Spirits: Taste: Sipping Savant: Liquid Assets

While we’re tightening belts, restaurants are rolling out ever more expensive booze. What gives?

At some point in the very near past, somewhere around the time unemployment reached record highs and the Dow record lows, I received an e-mail from Union Trust touting a $1,600 shot—that’s just two ounces!—of an 80-proof elixir called Louis XIII Black Pearl. That it’s made from 40-to-100-year-aged brandies and that fewer than 800 bottles exist make it more expensive than weapons-grade plutonium. But in the end, we all know it’s just a publicity stunt. And no, no one’s taking the bait.
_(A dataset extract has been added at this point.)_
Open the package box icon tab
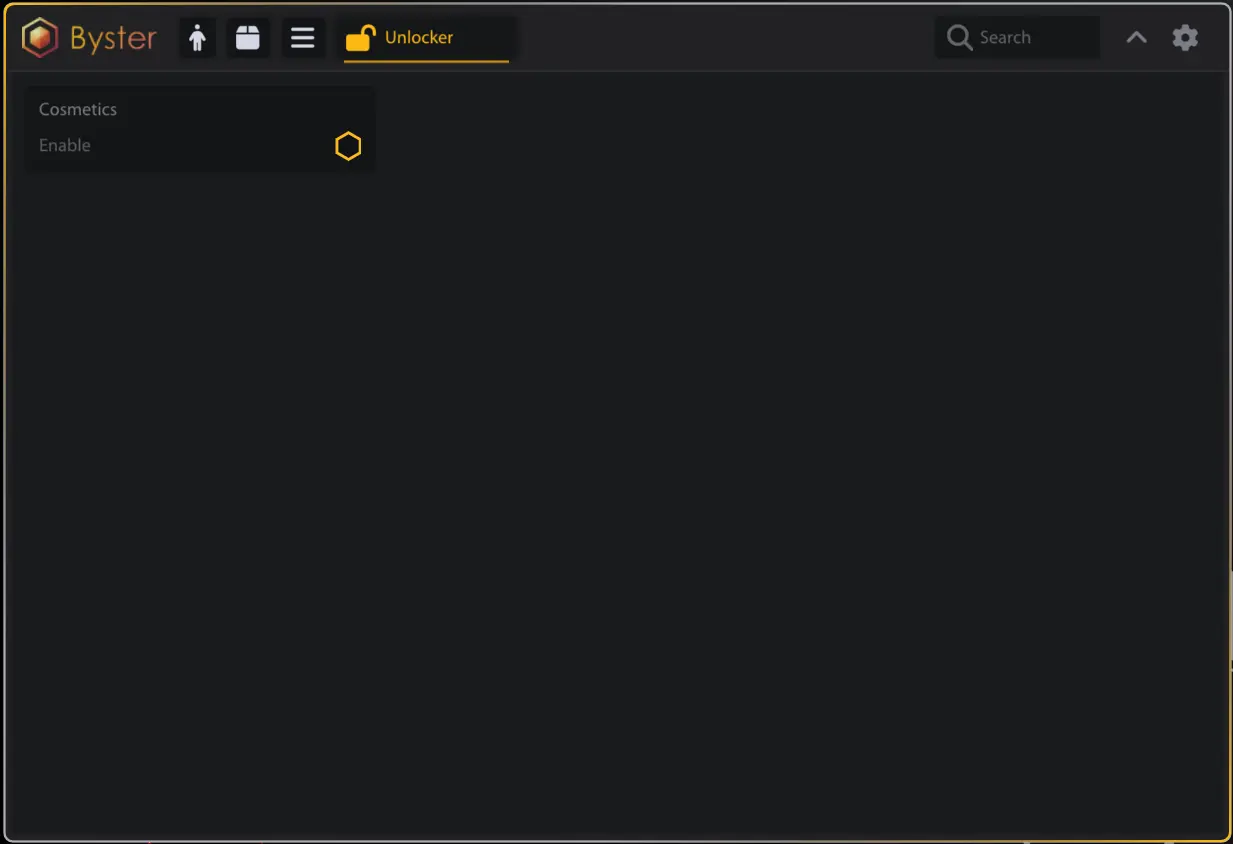 tap(247, 38)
But people are buying the $28 European beers that bartender Phoebe Esmon recently unveiled at Chick’s Café in Bella Vista. They’re not flying off the shelves, but they are moving. “We’re the only place you can get these beers,” Esmon explains.    

While restaurants are pushing meal deals all over town, booze isn’t dropping in price. Newcomer Village Whiskey is anything but cheap. I’m still waiting to try that $28-an-ounce scotch and it’s definitely not suffering from a lack of business. Even Chris’ Jazz Café on Sansom gets away with selling a $12 “Mojito Parisien.” You can run up a huge tab at new drinkeries like the Franklin Mortgage & Investment Co., where pretty much any drink even a whiskey sour is $12. At the popular Oyster House happy hour, a beer might be $3, but a gin martini is still full price. These prices aren’t exactly astronomical, but in the current wait-and-see economy, they’re not a bargain, either. And yet no one seems to mind.

“Business has been steady and good,” says Franklin managing partner Mike Welsh, who notes that a recent menu change actually added a few drinks that are over the former $12 limit. “People are just willing to pay for a better product. I see people coming in to enjoy two cocktails rather than going to the neighborhood bar and downing eight rum-and-cokes.”

So while we may be vacationing in Naples, Florida, instead of Naples, Italy, and shopping for designer duds at T.J. Maxx, we aren’t willing to give up a good drink. Hey, they don’t call them “cordials” for nothing. We’re willing to sacrifice a lot, but not cocktails with friends.